PlanGrid Makes Its Blueprint App Now Available On Android Tablets

For the last two years, Y Combinator alum PlanGrid has helped modernize the construction industry by moving blueprints to tablets. After originally launching on the iPad, the company will now offer all the same features and capabilities on a wide variety of Android tablets.

At the end of the day, PlanGrid’s mobile app enables construction teams to cut paper out of their blueprint plans. Instead of printing out new versions of a blueprint every time it gets updated and sending them out to all the people on site, images can be uploaded and then viewed on tablets.

By moving blueprints off paper and onto tablets, PlanGrid helps to save construction teams a ton of money. But it also enables PlanGrid users to more efficiently use the blueprints they have, and more quickly update or make changes to them.
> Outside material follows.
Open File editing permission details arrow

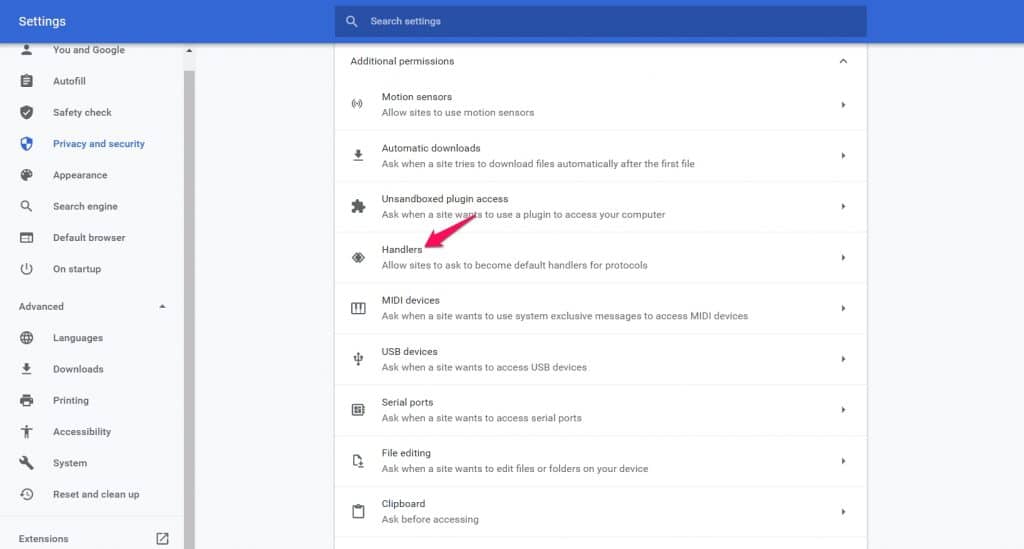point(843,461)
Last summer it added hyperlinking between plans stored on the app. Users can also mark up blueprints and quickly share changes or annotations with others.
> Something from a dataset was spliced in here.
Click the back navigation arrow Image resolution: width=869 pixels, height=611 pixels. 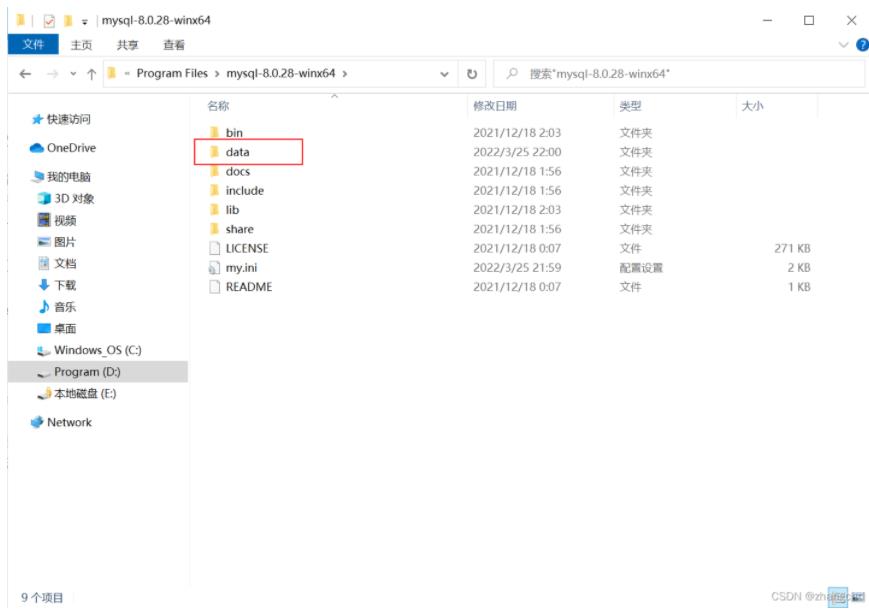25,74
Since launch, the company has been used on more than 125,000 construction projects, and more than 20,000 blueprints are uploaded every day to its network.
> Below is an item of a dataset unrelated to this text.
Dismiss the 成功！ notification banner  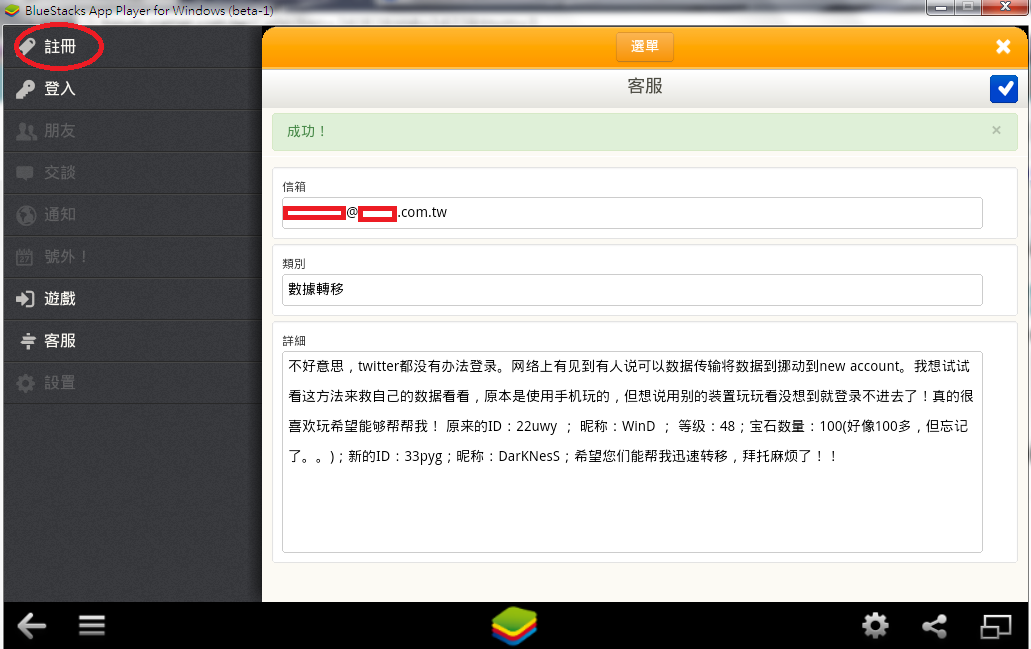pos(996,130)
But the requirement for construction teams to invest in iPads and iPads only held the company back, to a certain extent. Android tablet share has grown incredibly over the last few years, from 8 percent to 62 percent. With a growing number of construction teams using Android tablets, PlanGrid also wanted to be there as well.

After a year working on its Android app, PlanGrid has finally launched on the Google Play store. That will give different construction teams more options — so that crews who want less expensive tablets or who want larger tablets can find something that fits them.

To get more people signed up, the company is running a small promotion for those who wish to use Android to ship them a 16 GB Nexus 7″ tablet with a 2-year subscription to its $400 “nailgun level” service.

PlanGrid has raised $1.1 million in seed funding from a group of investors that includes Box, 500 Startups, Y Combinator, and Navitas Capital, as well as angels such as Suleman Ali, Sam Altman, Paul Buchheit, Matt Cutts, Ray Levitt. The company now has about 30 employees and is based in San Francisco.